A Netflix está apostando em uma minissérie inspirada no romance O Mundo Que Jones Fez, de Philip K. Dick, sob o título O Futuro É Nosso. A trama gira em torno de um personagem capaz de enxergar um ano à frente no tempo, explorando os efeitos duradouros da crise ambiental ao seu redor.
Embora o livro original aborde a presença de uma raça alienígena, a adaptação remove esse aspecto para incluir cenas inéditas que aprofundam as tensões humanas. A produção destaca-se por contar com uma equipe latina com experiência em adaptações consagradas, como Cem Anos de Solidão e El Eternauta.
Além disso, a série pretende debater temas como a predestinação e a liberdade de escolha, especialmente perante a impossibilidade dos protagonistas transformarem o futuro que já presenciam. Essa produção sinaliza uma tentativa da Netflix de reencontrar um espaço para narrativas complexas dentro da ficção científica, fugindo do caráter mais comercial adotado após o sucesso de Stranger Things.
Assim, O Futuro É Nosso pode ser interpretado como um sucessor em termos de profundidade e conceito a filmes marcantes do gênero, como A Chegada, dirigido por Denis Villeneuve, trazendo discussões relevantes para o cenário contemporâneo.
Comparações Temáticas com Outras Obras de Ficção Científica
Ao analisar a nova série da Netflix, fica clara a influência de referências clássicas no gênero, especialmente em relação a como o tempo é percebido pelos protagonistas.
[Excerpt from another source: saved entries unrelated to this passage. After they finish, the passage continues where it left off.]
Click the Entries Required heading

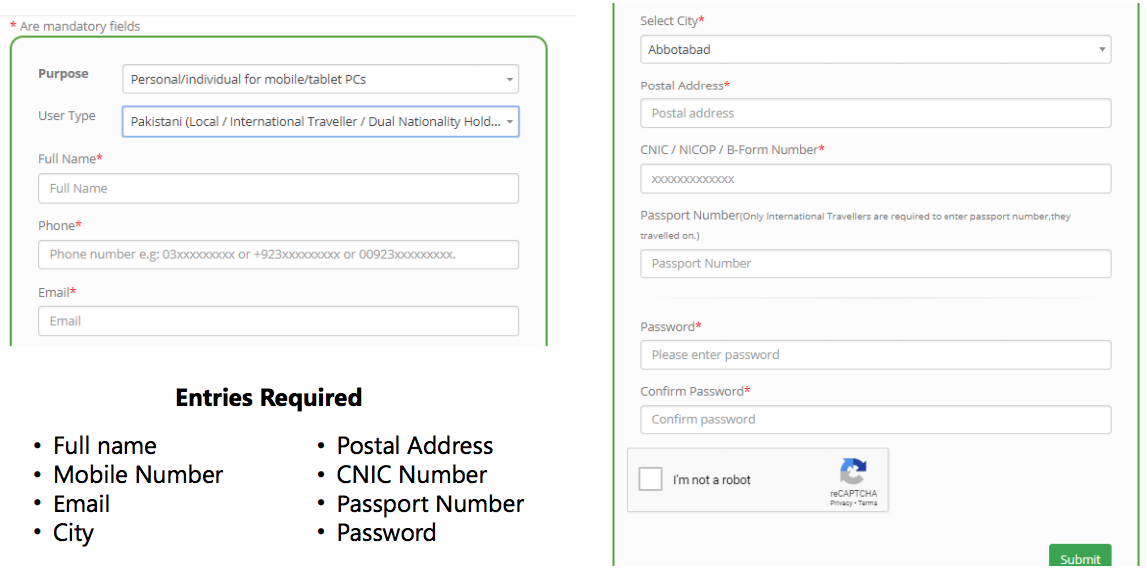pyautogui.click(x=268, y=397)
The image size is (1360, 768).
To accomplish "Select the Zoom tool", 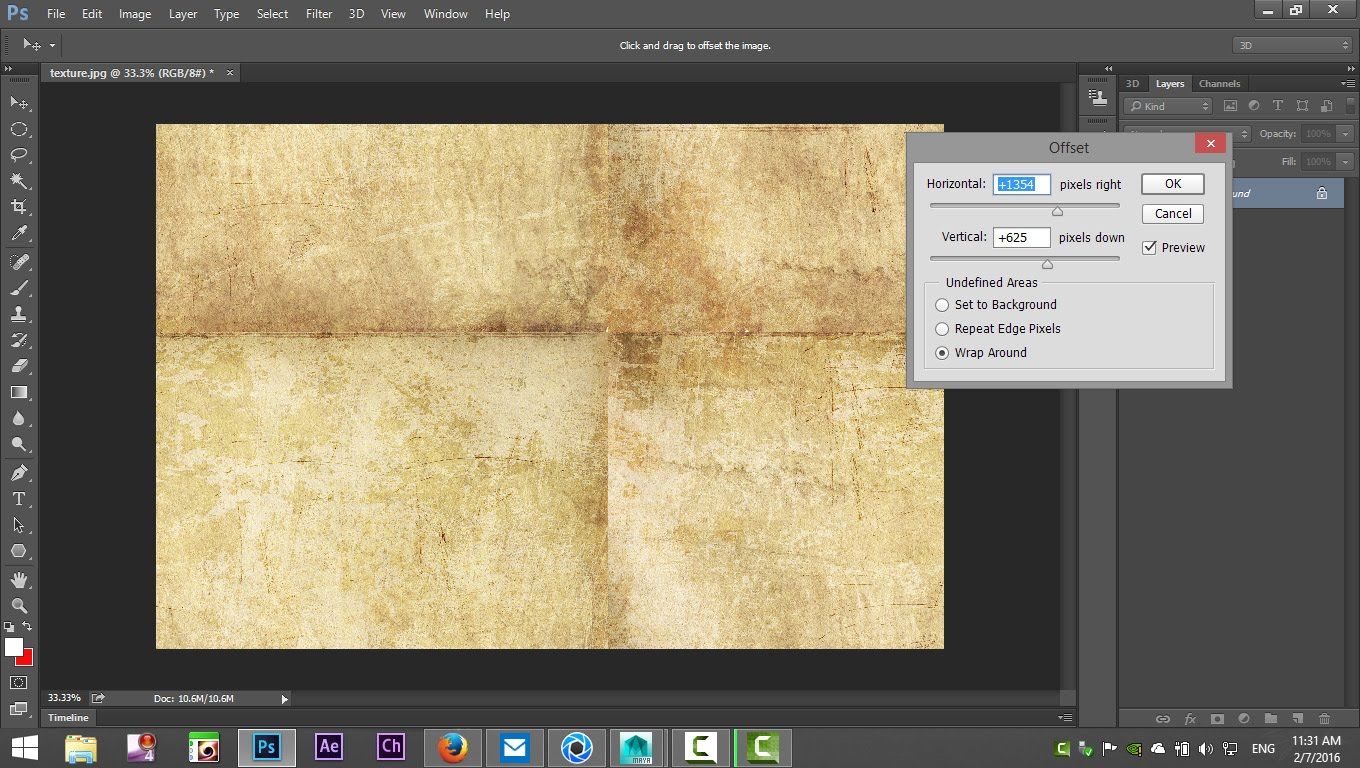I will tap(19, 606).
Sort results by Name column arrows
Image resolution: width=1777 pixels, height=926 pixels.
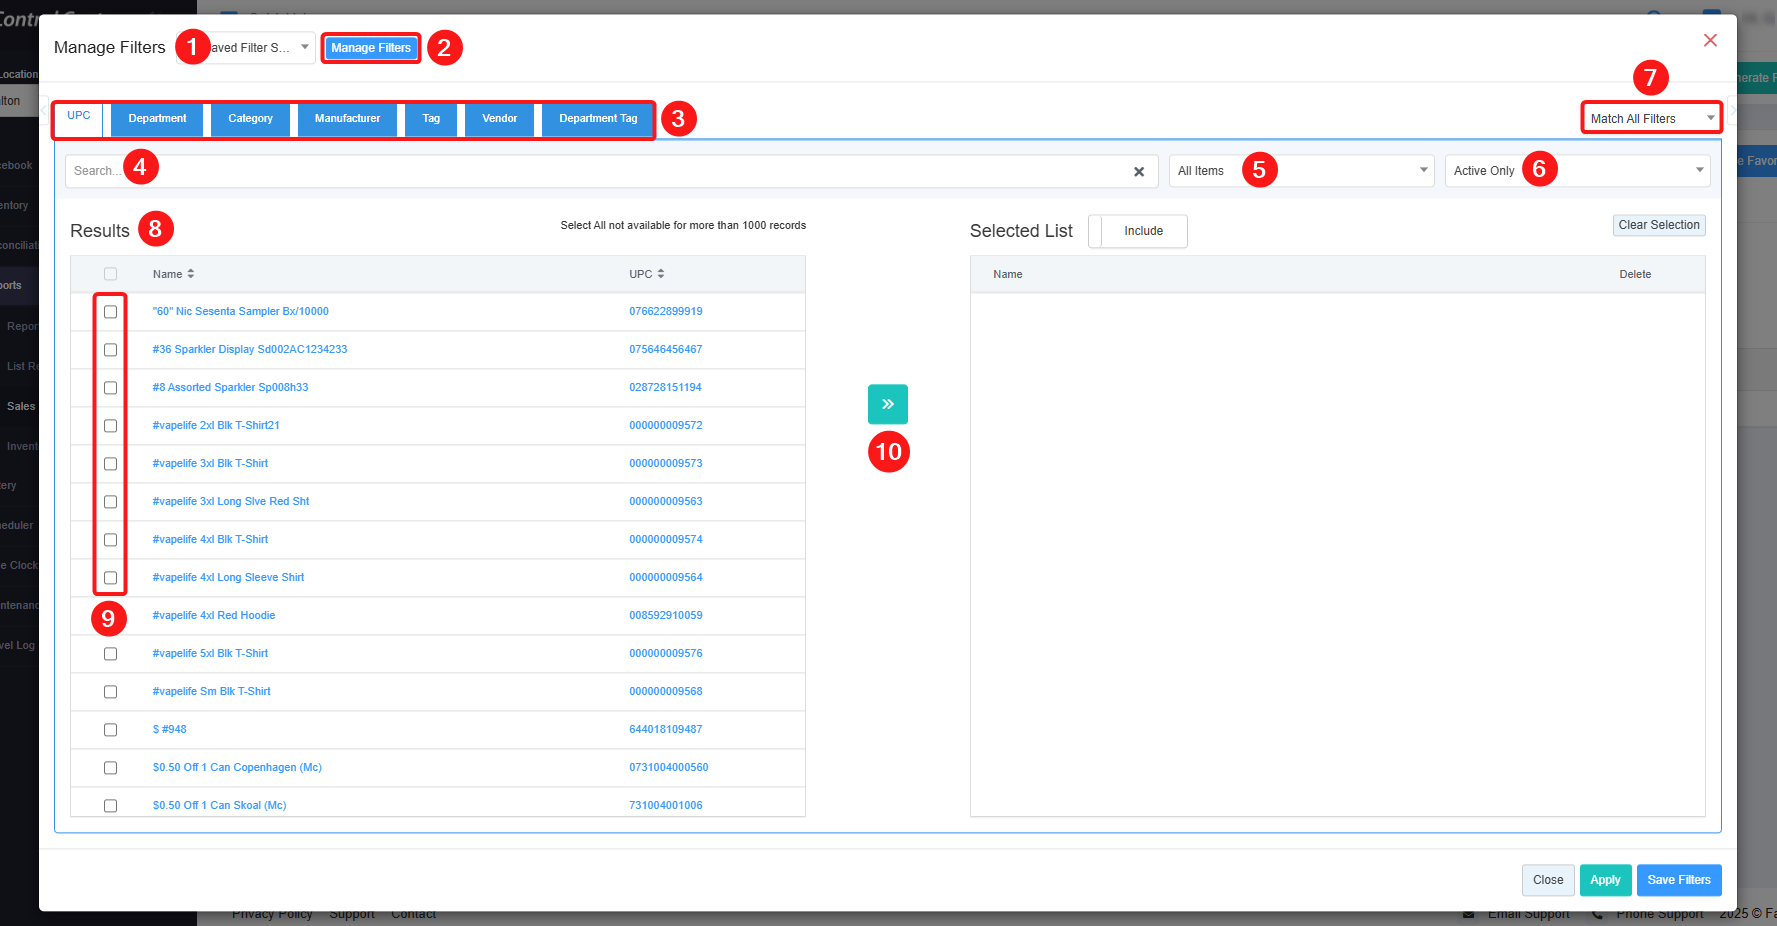pyautogui.click(x=190, y=274)
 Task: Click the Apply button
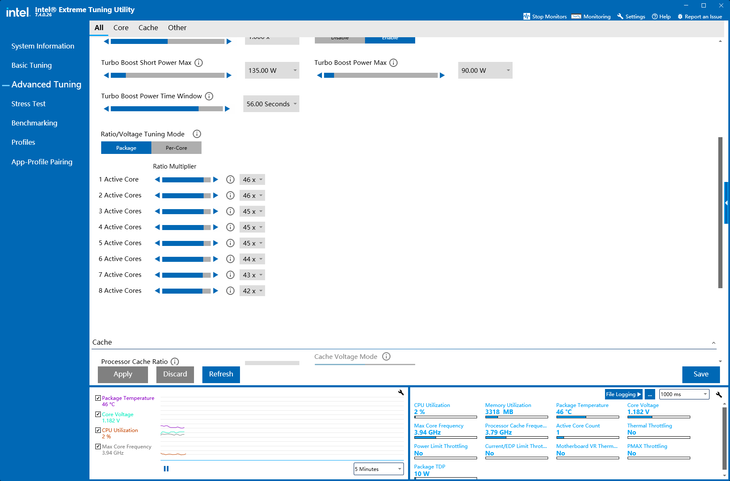pos(123,374)
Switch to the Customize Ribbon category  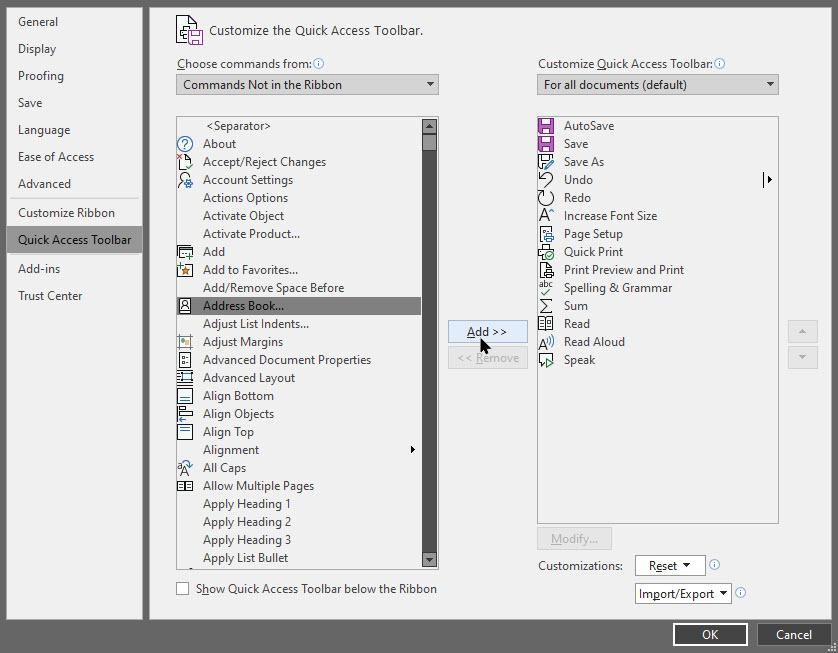66,213
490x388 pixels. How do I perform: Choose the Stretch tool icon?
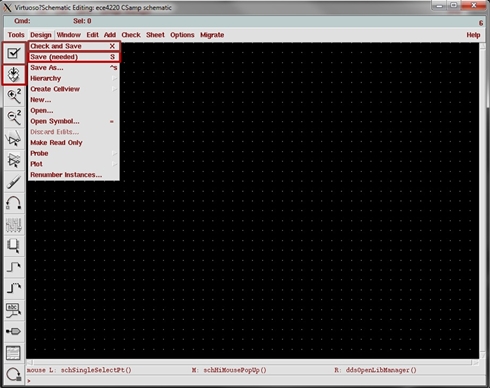14,139
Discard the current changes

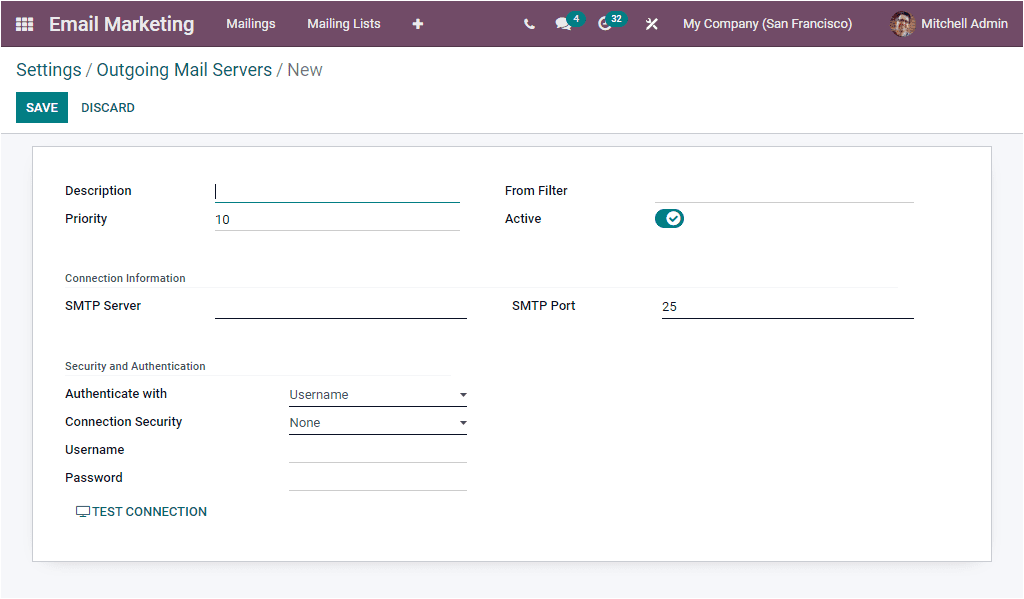[x=107, y=107]
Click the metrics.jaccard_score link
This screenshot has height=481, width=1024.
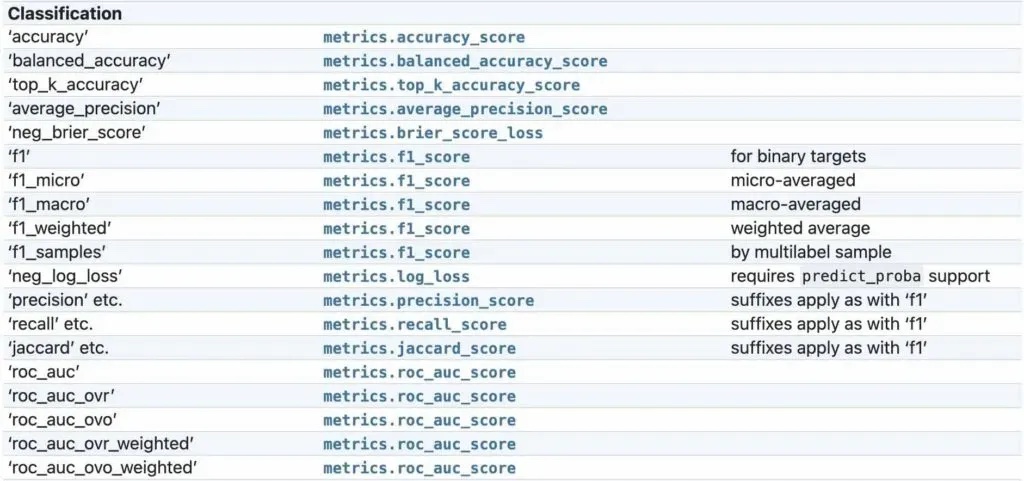(419, 349)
Em A Chegada, adaptada do conto “História da Sua Vida” de Ted Chiang, a personagem principal desenvolve uma compreensão do tempo que transcende sua linearidade habitual, uma experiência que também está no cerne de O Futuro É Nosso, inspirado na obra de Philip K. Dick, O Mundo Que Jones Fez. Essa abordagem não só confere uma dinâmica diferente à narrativa, como provoca reflexões sobre a natureza da existência.
Enquanto em A Chegada a linguista Louise Banks absorve uma linguagem alienígena que lhe permite observar passado, presente e futuro simultaneamente, em O Futuro É Nosso o protagonista possui a habilidade de antecipar acontecimentos com um ano de antecedência. Essa capacidade de previsão gera uma tensão psicológica que é explorada em ambas as produções, mostrando que o entendimento do futuro pode ser tanto um presente carregado de responsabilidade quanto um fardo difícil de suportar.
Embora ambos os títulos compartilhem o elemento da presença extraterrestre, a adaptação da Netflix opta por eliminar esse aspecto, focando mais nas implicações filosóficas, especialmente nos dilemas relativos ao determinismo e à autonomia humana. Essa escolha narrativa reforça o convite para que o público reflita sobre até que ponto nossas ações estão predeterminadas e quanto podemos realmente escolher nosso destino.
É notório, portanto, que apesar das diferenças no processo de adaptação e nos detalhes das histórias originais, tanto A Chegada quanto O Futuro É Nosso ressaltam o peso e os limites inerentes ao poder da antecipação temporal, apresentando de forma sensível os desafios do conhecimento do tempo na experiência humana.